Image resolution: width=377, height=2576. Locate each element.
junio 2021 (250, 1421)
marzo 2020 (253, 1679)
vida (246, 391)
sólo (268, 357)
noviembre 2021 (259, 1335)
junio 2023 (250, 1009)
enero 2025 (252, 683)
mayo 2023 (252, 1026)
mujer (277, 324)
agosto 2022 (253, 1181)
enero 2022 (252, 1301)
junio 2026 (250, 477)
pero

→ **Assignment**: Each line from the one containing "vida (246, 391)" to the final line of the entries above must be returned exactly, and no other line may appear.

→ **Answer to this task**:
vida (246, 391)
sólo (268, 357)
noviembre 2021 (259, 1335)
junio 2023 (250, 1009)
enero 2025 (252, 683)
mayo 2023 (252, 1026)
mujer (277, 324)
agosto 2022 (253, 1181)
enero 2022 (252, 1301)
junio 2026 (250, 477)
pero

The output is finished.